## Document extract
begin

America's new breed of 'fat cats'

四月 24, 1998

TOP economist Robert Barro's highly public change of heart over a sweetheart deal that almost lured him from Harvard to Columbia University is fuelling the debate over the "star" system creeping into American academia.

Dr Barro was courted by Columbia with a $300,000 a year salary and other perks, including a well-paid university post for his wife, private schooling for his son, and a budget big enough to hire half-a-dozen aspiring economists.

He accepted the offer early in April. But days after details of the lavish package were leaked to the press, he told Harvard he had had second thoughts.

One outspoken critic, University of California history professor Joyce Appleby, said she felt a "twinge of sorrow" for Columbia. But "they got themselves into it, they are playing this corrupt game," she said.

Fellow economist Paul Krugman said that universities' rush to gain prestige through tempting big name academics was becoming a "game of musical chairs".

end

## Stored data
begin

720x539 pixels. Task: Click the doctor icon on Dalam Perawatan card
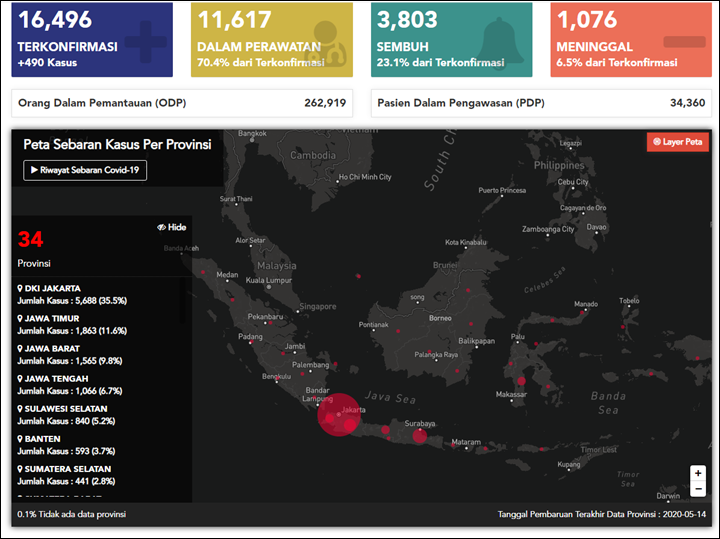click(x=328, y=44)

end

## To do
**1)** In the article about Robert Barro and Columbia University, what yearly salary did Columbia offer him?
**2)** Extend the article about Robert Barro and the "star" system in American academia, picking up after its final sentence.

## Answers below
**1)** $300,000 a year

**2)**
It is nothing new for certain academic figures to outshine their contemporaries. But all manner of factors - a busy conference and lecture circuit, university departments competing for rankings in magazines, growing media demand for quotable professors - are blamed for a new "celebrity-it is" culture that critics complain may devalue teaching and traditional scholarship.

The average salary for full-time professors in the United States ranges from $62,816 at research universities to $45,243 at two-year colleges.

At Harvard, it is $112,000. Although economists described Dr Barro's deal as unprecedented, social sciences have seen a mushrooming of big deals for "stars", Dr Appleby said.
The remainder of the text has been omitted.